3.3 Configuration Details
Copy and modify the key parameters in tutorial/example_appworld/appworld.yaml. The parts most relevant to this document are marked with in the yaml file:
- Read tasks (corresponding config field:
ajet.task_reader) - Define the workflow (corresponding config field:
ajet.rollout.user_workflow)- Example: if the AgentScope workflow is defined in the
ExampleAgentScopeWorkflowclass intutorial/example_appworld/appworld.py - Then set
ajet.rollout.user_workflow = "tutorial.example_appworld.appworld->ExampleAgentScopeWorkflow"
- Example: if the AgentScope workflow is defined in the
- Define the scoring function (corresponding config field:
ajet.task_judge.judge_protocol)- Example:
ajet.task_judge.judge_protocol = "ajet.task_judge.env_service_as_judge->EnvServiceJudge"
- Example:
- Specify the model (corresponding config field:
ajet.model.path)
ajet:
project_name: example_appworld
experiment_name: "read_yaml_name"
task_judge:
# [key] Implement and select the evaluation function
judge_protocol: ajet.task_judge.env_service_as_judge->EnvServiceJudge
model:
# [key] Set the model to be trained
path: YOUR_MODEL_PATH
rollout:
# [key] Implement and select the Agent
user_workflow: tutorial.example_appworld.appworld->ExampleAgentScopeWorkflow
force_disable_toolcalls: True
debug:
debug_max_parallel: 1
debug_first_n_tasks: 1
4. Results
4.1 Training Curve

Visualization: Training curves are generated by SwanLab. See Visualization Tools for setup and usage.
As training progresses, reward increases.
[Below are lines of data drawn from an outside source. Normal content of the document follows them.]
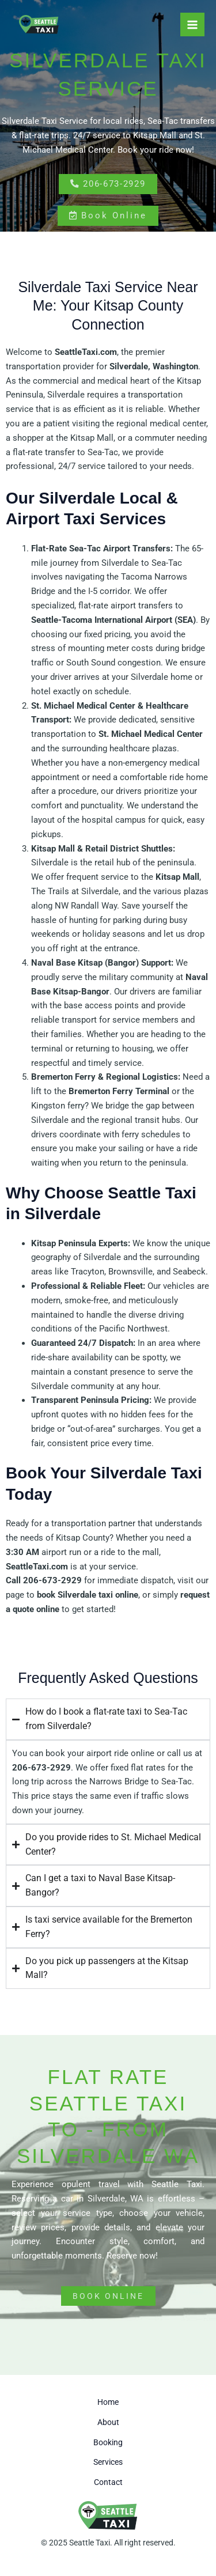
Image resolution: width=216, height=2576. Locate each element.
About (108, 2422)
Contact (108, 2482)
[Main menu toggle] (192, 25)
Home (108, 2402)
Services (108, 2462)
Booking (108, 2442)
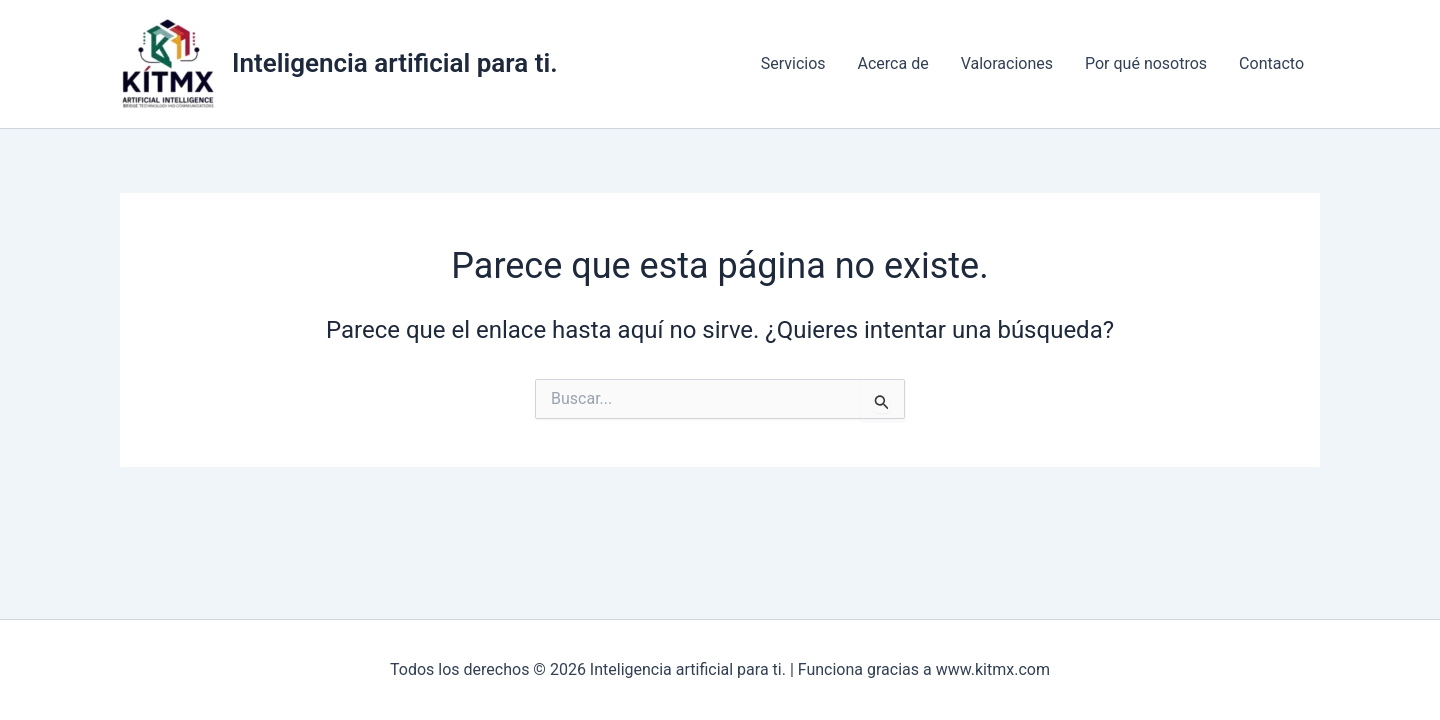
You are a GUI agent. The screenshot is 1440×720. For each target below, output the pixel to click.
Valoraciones (1007, 63)
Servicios (793, 63)
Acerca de (893, 63)
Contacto (1271, 63)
This usually means the agent becomes more stable on two things:
- Following correct API protocols: it learns to look up API documentation before calling, and uses valid API endpoints instead of hallucinating non-existent ones.
- Completing multi-step workflows: it can properly obtain access tokens and chain multiple API calls to accomplish complex tasks.
4.2 Case Study
Before tuning:
- Frequently call non-existent APIs

The agent hallucinates API names without checking whether they exist, leading to repeated failures.
- Fail to follow the instructions to obtain an access token

The agent attempts to call protected APIs without first obtaining the required access token, resulting in authentication errors.
After tuning:
- Look up the API documentation first, and learn to use valid APIs

The agent now checks available APIs before making calls, avoiding hallucinated endpoints.
- Learn to obtain an access token correctly

The agent properly handles the authentication step before accessing protected APIs.
Token-level Visualization: These detailed logs are generated by Beast-Logger. See Beast-Logger Usage for more details.